RECORDED DATA »
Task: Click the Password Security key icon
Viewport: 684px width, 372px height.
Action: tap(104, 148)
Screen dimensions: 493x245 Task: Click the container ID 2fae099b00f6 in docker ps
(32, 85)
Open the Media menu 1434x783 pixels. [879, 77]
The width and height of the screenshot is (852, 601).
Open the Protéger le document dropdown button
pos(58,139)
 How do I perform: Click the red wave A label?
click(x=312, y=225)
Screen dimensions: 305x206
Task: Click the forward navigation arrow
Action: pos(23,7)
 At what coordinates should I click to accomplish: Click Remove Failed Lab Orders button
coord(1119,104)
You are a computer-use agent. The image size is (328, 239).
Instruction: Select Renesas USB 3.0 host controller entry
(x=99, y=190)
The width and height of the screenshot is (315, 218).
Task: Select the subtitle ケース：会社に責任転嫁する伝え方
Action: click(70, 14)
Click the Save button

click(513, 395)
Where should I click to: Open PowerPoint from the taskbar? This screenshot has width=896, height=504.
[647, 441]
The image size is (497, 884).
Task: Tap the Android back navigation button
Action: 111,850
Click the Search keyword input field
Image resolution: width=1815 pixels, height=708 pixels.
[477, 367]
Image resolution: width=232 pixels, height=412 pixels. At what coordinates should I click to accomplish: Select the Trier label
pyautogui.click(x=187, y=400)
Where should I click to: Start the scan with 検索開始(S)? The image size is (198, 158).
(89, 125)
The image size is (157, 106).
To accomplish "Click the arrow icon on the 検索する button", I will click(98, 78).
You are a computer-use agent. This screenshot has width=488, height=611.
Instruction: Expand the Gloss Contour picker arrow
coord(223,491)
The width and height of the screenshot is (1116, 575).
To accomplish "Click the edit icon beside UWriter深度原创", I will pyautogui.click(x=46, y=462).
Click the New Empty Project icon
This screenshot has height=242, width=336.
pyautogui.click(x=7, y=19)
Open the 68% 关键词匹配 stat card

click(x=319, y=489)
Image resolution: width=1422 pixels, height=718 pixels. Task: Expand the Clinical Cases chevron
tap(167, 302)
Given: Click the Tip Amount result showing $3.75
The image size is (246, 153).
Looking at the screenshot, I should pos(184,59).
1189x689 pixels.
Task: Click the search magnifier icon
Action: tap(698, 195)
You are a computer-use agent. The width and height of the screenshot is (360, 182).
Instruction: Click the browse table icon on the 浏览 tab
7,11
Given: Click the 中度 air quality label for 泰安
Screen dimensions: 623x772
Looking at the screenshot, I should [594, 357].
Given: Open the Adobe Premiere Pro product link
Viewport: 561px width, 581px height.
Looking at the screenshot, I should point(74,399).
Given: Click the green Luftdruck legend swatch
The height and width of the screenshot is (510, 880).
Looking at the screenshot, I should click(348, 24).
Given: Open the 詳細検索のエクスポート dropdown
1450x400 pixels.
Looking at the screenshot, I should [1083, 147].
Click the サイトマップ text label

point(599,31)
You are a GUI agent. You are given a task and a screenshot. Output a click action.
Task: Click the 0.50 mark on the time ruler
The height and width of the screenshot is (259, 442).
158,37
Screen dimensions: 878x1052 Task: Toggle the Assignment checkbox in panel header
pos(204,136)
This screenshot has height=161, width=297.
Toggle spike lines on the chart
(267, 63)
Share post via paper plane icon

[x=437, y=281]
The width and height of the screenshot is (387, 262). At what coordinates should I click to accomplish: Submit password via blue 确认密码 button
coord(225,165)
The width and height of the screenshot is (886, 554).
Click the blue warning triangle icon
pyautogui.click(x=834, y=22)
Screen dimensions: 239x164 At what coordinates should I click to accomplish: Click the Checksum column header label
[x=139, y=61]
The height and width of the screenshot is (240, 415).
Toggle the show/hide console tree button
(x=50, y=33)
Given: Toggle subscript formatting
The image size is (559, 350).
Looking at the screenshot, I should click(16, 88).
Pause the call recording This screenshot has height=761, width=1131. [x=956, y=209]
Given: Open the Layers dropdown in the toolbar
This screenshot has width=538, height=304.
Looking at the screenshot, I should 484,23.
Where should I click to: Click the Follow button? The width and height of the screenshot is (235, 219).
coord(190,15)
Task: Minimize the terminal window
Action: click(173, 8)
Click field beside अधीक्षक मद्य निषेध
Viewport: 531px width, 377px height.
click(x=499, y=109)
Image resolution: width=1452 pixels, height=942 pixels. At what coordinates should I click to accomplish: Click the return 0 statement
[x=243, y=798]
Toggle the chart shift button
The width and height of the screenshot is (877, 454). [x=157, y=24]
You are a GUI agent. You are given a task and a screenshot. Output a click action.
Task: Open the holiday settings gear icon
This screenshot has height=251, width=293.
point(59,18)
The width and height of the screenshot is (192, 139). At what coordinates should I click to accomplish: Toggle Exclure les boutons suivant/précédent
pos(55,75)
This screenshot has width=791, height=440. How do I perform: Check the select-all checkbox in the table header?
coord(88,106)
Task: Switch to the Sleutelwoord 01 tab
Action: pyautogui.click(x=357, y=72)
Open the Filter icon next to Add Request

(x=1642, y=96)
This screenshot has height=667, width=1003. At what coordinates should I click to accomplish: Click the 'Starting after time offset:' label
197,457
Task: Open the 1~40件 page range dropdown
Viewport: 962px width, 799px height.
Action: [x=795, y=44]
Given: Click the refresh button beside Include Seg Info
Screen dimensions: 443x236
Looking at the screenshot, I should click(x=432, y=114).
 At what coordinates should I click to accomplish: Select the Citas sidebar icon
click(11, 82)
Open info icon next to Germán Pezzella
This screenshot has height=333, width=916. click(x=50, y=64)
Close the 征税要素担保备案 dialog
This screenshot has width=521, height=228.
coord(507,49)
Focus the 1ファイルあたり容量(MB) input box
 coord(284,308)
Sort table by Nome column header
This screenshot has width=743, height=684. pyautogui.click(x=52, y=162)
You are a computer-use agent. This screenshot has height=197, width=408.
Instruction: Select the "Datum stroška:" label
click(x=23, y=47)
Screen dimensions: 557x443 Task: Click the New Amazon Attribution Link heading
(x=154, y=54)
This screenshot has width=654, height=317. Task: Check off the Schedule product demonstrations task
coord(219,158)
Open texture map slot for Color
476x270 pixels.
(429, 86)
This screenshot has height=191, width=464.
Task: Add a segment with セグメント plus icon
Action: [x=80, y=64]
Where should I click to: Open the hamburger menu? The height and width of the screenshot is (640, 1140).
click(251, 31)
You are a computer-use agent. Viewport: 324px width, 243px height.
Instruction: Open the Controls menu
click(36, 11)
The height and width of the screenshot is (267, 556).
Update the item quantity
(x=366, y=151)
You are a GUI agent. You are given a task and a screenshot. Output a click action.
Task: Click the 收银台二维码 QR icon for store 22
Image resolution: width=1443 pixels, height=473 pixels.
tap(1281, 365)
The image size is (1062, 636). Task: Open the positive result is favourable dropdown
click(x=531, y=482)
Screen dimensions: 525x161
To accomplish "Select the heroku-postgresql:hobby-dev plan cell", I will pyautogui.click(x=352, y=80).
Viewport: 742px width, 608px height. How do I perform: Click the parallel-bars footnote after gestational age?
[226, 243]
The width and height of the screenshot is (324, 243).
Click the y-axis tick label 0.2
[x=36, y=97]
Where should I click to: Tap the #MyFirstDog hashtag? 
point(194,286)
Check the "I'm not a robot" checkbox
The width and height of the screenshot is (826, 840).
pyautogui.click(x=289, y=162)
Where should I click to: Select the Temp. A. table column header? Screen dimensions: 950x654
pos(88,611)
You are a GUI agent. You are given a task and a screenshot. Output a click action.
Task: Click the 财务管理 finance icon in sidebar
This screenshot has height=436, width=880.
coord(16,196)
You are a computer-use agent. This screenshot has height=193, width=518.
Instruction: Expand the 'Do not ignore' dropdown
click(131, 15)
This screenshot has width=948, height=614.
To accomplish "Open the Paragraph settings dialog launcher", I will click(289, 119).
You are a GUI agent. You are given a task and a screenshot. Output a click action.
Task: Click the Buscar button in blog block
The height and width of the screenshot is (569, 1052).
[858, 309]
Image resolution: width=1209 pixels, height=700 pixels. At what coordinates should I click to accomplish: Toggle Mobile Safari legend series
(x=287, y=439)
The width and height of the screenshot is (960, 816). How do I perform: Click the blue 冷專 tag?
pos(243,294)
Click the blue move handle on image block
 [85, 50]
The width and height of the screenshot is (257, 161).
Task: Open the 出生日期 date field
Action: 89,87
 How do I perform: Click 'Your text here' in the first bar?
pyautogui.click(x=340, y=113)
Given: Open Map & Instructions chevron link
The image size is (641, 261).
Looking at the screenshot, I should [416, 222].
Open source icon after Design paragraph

ASSIGNMENT »
I'd like the lines above from the one with "How do I perform: Click the red" up to and including the one with "Click the New Empty Project icon" copied exactly, with no other lines.

WRITTEN ANSWER »
 How do I perform: Click the red wave A label?
click(x=312, y=225)
Screen dimensions: 305x206
Task: Click the forward navigation arrow
Action: pos(23,7)
 At what coordinates should I click to accomplish: Click Remove Failed Lab Orders button
coord(1119,104)
You are a computer-use agent. The image size is (328, 239).
Instruction: Select Renesas USB 3.0 host controller entry
(x=99, y=190)
The width and height of the screenshot is (315, 218).
Task: Select the subtitle ケース：会社に責任転嫁する伝え方
Action: click(70, 14)
Click the Save button

click(513, 395)
Where should I click to: Open PowerPoint from the taskbar? This screenshot has width=896, height=504.
[647, 441]
The image size is (497, 884).
Task: Tap the Android back navigation button
Action: 111,850
Click the Search keyword input field
Image resolution: width=1815 pixels, height=708 pixels.
[477, 367]
Image resolution: width=232 pixels, height=412 pixels. At what coordinates should I click to accomplish: Select the Trier label
pyautogui.click(x=187, y=400)
Where should I click to: Start the scan with 検索開始(S)? The image size is (198, 158).
(89, 125)
The image size is (157, 106).
To accomplish "Click the arrow icon on the 検索する button", I will click(98, 78).
You are a computer-use agent. This screenshot has width=488, height=611.
Instruction: Expand the Gloss Contour picker arrow
coord(223,491)
The width and height of the screenshot is (1116, 575).
To accomplish "Click the edit icon beside UWriter深度原创", I will pyautogui.click(x=46, y=462).
Click the New Empty Project icon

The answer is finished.